Nuovo affondo di Donald Trump contro Madrid. A margine del vertice NATO in corso ad Ankara, il presidente statunitense ha annunciato di aver ordinato al segretario al Tesoro Scott Bessent di interrompere ogni scambio commerciale con la Spagna, definendo Madrid un «pessimo partner» dell’Alleanza atlantica.
Le parole, pronunciate accanto al segretario generale della NATO Mark Rutte, non hanno lasciato spazio a interpretazioni. «La Spagna è un pessimo partner nella NATO. Non partecipa, non paga. Non voglio avere niente a che fare con la Spagna. Tagliate ogni scambio commerciale, comprese le visite», ha dichiarato Trump. Poi l’attacco personale: «Non parlateci nemmeno. Sono senza speranza, gente cattiva». Rivolgendosi a Bessent, presente all’incontro, ha aggiunto: «Non voglio fare alcun commercio con loro, va bene?», ricevendo come risposta un «Sì, signore».
Le radici dello scontro
Il nuovo attacco affonda le radici in due contenziosi distinti ma convergenti. Il primo riguarda la spesa militare: la Spagna è l’unico membro dell’Alleanza a non essersi impegnato lo scorso anno a destinare il 5% del PIL alla difesa entro il 2035. Il governo di Pedro Sánchez ha ripetutamente sostenuto di poter rispettare gli obiettivi operativi fissati dall’Alleanza fermandosi al 2% del PIL, senza intaccare, parole del premier, «un centimetro» del welfare nazionale.

Il secondo fronte, più recente e più aspro, è legato alla guerra contro l’Iran. Madrid ha rifiutato di concedere agli Stati Uniti l’uso del proprio spazio aereo e delle proprie basi per l’operazione militare, e Sánchez si è imposto come uno dei critici più espliciti della campagna anglo-americana. Sul territorio spagnolo si trovano due importanti basi militari statunitensi: la stazione navale di Rota e la base aerea di Morón. Non è la prima minaccia in questo senso: già a marzo Trump aveva promesso di recidere i legami commerciali dopo il no spagnolo all’uso delle basi.
La reazione di Madrid
Il governo spagnolo ha scelto la via della calma.
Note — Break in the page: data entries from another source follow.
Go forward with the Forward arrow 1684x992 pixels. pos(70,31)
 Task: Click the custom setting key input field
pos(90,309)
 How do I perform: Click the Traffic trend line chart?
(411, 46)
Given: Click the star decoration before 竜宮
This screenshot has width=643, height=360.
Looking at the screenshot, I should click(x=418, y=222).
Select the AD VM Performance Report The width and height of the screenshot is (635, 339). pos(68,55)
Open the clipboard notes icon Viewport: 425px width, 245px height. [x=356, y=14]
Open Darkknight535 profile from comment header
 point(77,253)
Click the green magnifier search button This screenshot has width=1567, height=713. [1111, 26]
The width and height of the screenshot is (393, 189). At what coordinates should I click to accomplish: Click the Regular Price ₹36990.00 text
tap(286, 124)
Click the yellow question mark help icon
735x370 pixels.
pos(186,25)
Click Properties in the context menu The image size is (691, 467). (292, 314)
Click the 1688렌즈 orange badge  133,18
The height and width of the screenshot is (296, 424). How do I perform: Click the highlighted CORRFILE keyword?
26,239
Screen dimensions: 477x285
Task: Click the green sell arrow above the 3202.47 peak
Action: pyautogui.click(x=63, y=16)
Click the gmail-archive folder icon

L’ufficio di Sánchez ha fatto sapere di affrontare l’ennesimo appello di Trump «con serenità», ribadendo di non avere alcuna intenzione di modificare gli eccellenti rapporti sociali ed economici con gli Stati Uniti. In una nota successiva, l’esecutivo ha derubricato la minaccia a «normale amministrazione», sottolineando le «eccellenti relazioni sociali, culturali ed economiche» tra i due Paesi e l’assenza di qualsiasi volontà di cambiare rotta.
Poco convinto delle intenzioni americane appare anche lo stesso Rutte, che durante la conferenza stampa ha provato a stemperare i toni. Il segretario generale ha ricordato a Trump che la Spagna ha raggiunto il 2% e ha compiuto «un enorme passo avanti nell’ultimo anno», pur ammettendo che restano «questioni da risolvere».

Le ricadute sui mercati e i limiti pratici
L’annuncio ha avuto un effetto immediato sui listini. Le obbligazioni spagnole, già in vendita prima della conferenza stampa, hanno accentuato il calo dopo le parole di Trump, anche l’indice azionario IBEX 35 ha ceduto oltre il 2%.
Resta però il nodo della fattibilità. Una ritorsione commerciale mirata contro la sola Spagna appare complessa sul piano giuridico: i 27 Paesi dell’Unione Europea negoziano gli accordi commerciali in modo collettivo, il che rende difficile isolare un singolo Stato membro. Sul fronte europeo, il presidente del Consiglio Antonio Costa ha espresso a Sánchez la «piena solidarietà» dell’UE.
Lo scontro con Madrid si inserisce in un vertice già segnato da tensioni: ad Ankara Trump ha rinnovato le sue critiche alla NATO sulla questione della Groenlandia e sul rifiuto di diversi alleati di sostenere l’operazione contro l’Iran. La Spagna, però, è finita nel mirino più di ogni altro.